L’immunoterapia ha rivoluzionato il trattamento del melanoma metastatico. Non tutti però riescono a beneficiare di tale approccio: in quei pazienti che sviluppano metastasi cerebrali silenti non esiste ancora una terapia in grado di fare la differenza. Una situazione che presto potrebbe cambiare grazie ai risultati di uno studio, pubblicato sulle pagine della rivista Clinical Cancer Research, coordinato dalla professoressa Anna Maria Di Giacomo del CIO (Centro di Immuno-Oncologia), diretto dal Prof. Michele Maio presso l’Azienda ospedaliero-universitaria Senese (AOUS), e supportato dalla Fondazione NIBIT e dalla Fondazione AIRC per la ricerca sul cancro. Secondo quanto ottenuto, la combinazione di ipilimumab più nivolumab è in grado di migliorare significativamente la sopravvivenza a lungo termine rispetto agli standard di terapia attuali.

La sfida delle metastasi cerebrali silenti

Il melanoma metastatico è il primo tumore che ha beneficiato dell’avvento dell’immunoterapia. Se prima dello sviluppo degli immunoterapici la sopravvivenza media a 5 anni dalla diagnosi era del 5% con la sola chemioterapia, oggi grazie alla combinazione di più farmaci immunoterapici si è arrivati al 50%. Un risultato straordinario di cui non tutti però possono beneficiare. E’ questo il caso dei pazienti con metastasi cerebrali silenti. “Ad oggi -spiega la professoressa Di Giacomo- si calcola che circa il 30-40% delle persone con melanoma metastatico sviluppi metastasi a livello del sistema nervoso centrale”. “Purtroppo – continua Maio – questa caratteristica è associata ad una ridotta aspettativa di vita e negli anni l’immunoterapia, per il suo meccanismo d’azione, non è mai stata considerata una valida strategia per arrivare a colpire il sistema nervoso. Non solo, i trattamenti attualmente disponibili non sono in grado di incidere significativamente sul decorso della malattia. Per questa ragione il trattamento delle metastasi cerebrali silenti rimane una delle principali sfide nei pazienti con melanoma”

Lo studio

Recenti studi sul microambiente tumorale stanno però cambiando quel paradigma che considerava l’approccio immunoterapico poco utile nel trattamento delle metastasi cerebrali. Partendo da questa considerazione negli ultimi anni sono stati sviluppati clinical trials volti a testare l’utilizzo dell’immunoterapia anche nei pazienti con melanoma e metastasi cerebrali silenti. Lo studio supportato dalla Fondazione NIBIT e dalla Fondazione AIRC per la ricerca sul cancro, coordinato da Siena e condotto in collaborazione con altre 8 istituzioni italiane, è il primo al mondo di fase III che ha dimostrato l’efficacia della combinazione di ipilimumab e nivolumab nei pazienti con metastasi cerebrali asintomatiche o non pre-trattate. “L’obiettivo del trial -continua la Di Giacomo – era quello di comparare tre differenti strategie: quella standard -attraverso la somministrazione del chemioterapico fotemustina-, la combinazione di fotemustina e ipilimumab e la combinazione di ipilimumab e nivolumab”. Dalle analisi, effettuate su 96 pazienti divisi in tre gruppi a partire da gennaio 2013 a settembre 2018, è emerso che la combinazione ipilimumab e nivolumab è stata in grado di migliorare significativamente diversi parametri tra cui, il più importante, la sopravvivenza a lungo termine, rispetto alle altre due strategie di cura testate.

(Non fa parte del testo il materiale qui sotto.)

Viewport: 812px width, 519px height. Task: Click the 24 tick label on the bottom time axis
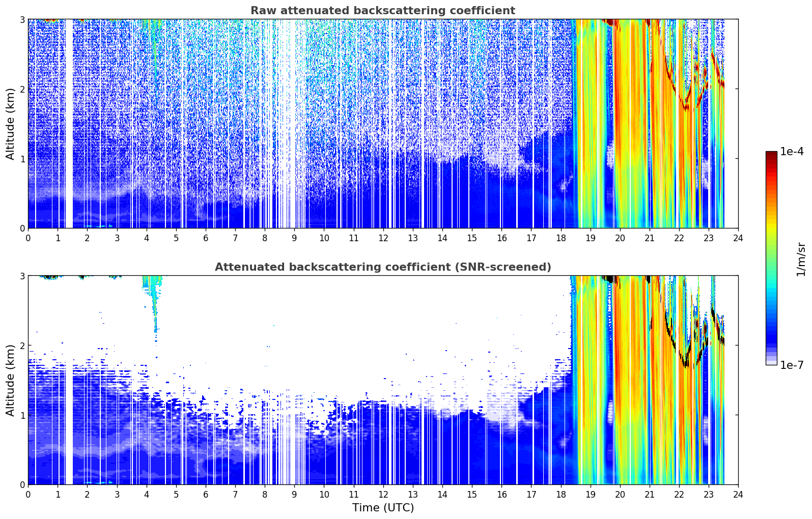click(738, 495)
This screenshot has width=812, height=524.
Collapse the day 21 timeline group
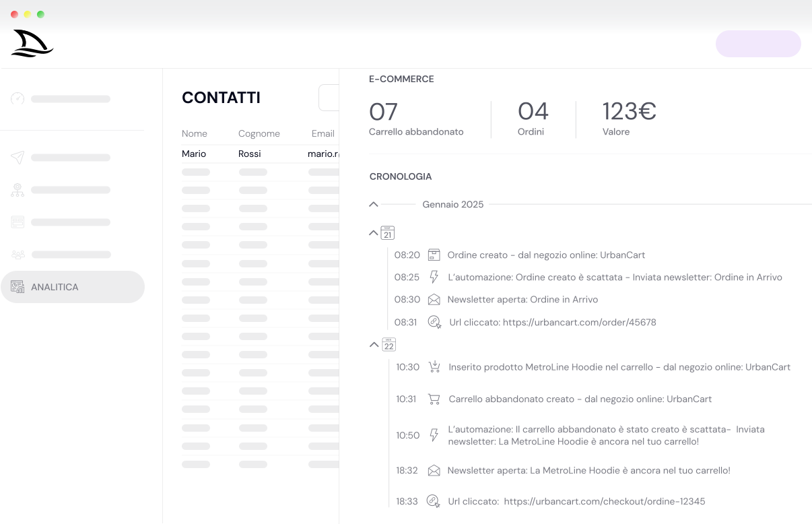click(374, 233)
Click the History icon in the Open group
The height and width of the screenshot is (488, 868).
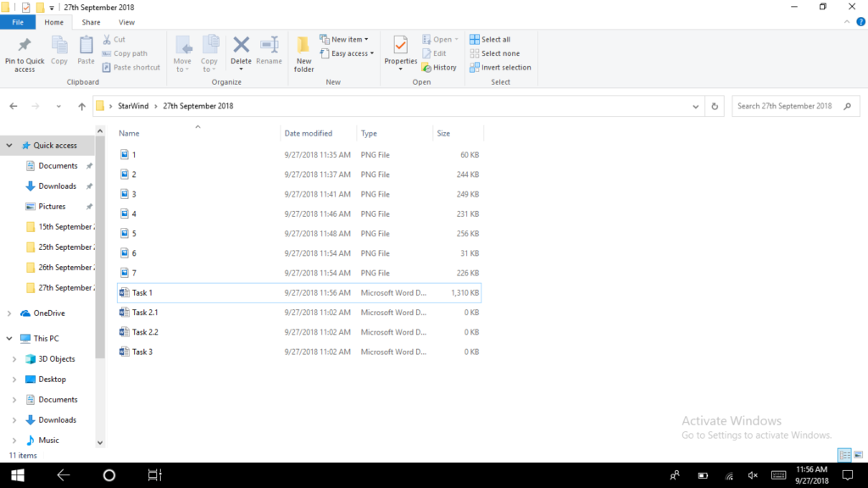[x=440, y=67]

In particolare, andando ad osservare la sopravvivenza a 5 anni dall’inizio del trattamento, la percentuale di pazienti in vita è stata del 41% utilizzando la combinazione dei due immunoterapici (11% con fotemustina, 10% con fotemustina e ipilimumab).

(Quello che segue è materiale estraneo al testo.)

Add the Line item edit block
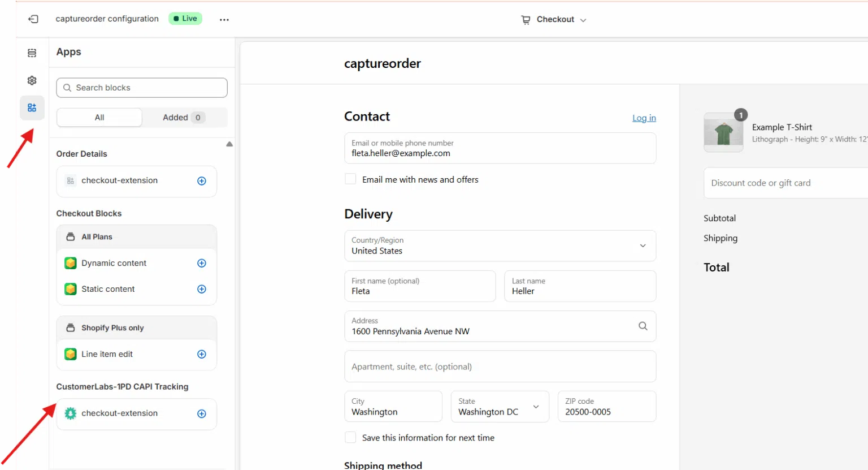 tap(202, 354)
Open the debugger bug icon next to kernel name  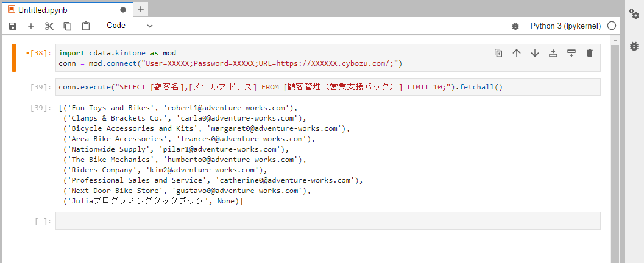click(x=515, y=26)
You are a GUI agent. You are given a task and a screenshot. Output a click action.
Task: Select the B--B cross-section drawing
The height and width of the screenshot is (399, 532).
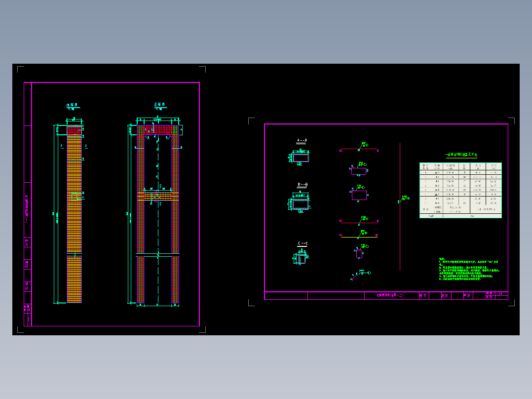coord(300,202)
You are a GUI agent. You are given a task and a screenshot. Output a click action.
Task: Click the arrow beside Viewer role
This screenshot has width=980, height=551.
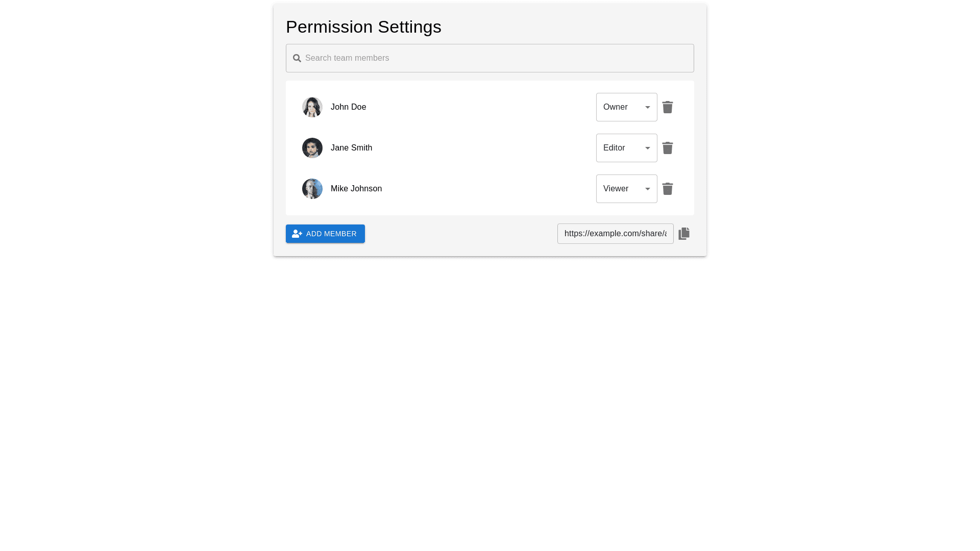648,189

Cambiare la pratica clinica

Un risultato, quello ottenuto al CIO di Siena, che rappresenta la prova attraverso cui un’opportuna strategia di combinazione di più immunoterapici con target differenti cambia la prospettiva di vita dei pazienti con metastasi cerebrali. “Quanto ottenuto è perfettamente in linea con l’efficacia che si registra utilizzando la medesima combinazione nei pazienti con melanoma metastatico senza metastasi cerebrali. Una prova ulteriore della bontà della strategia utilizzata. Ora, in base ai risultati del trial, auspichiamo che l’indicazione a sottoporre questi pazienti alla combinazione venga recepita dalle autorità regolatorie. Questo approccio ha infatti dimostrato di poter cambiare la pratica clinica corrente e la vita dei malati” conclude la Di Giacomo.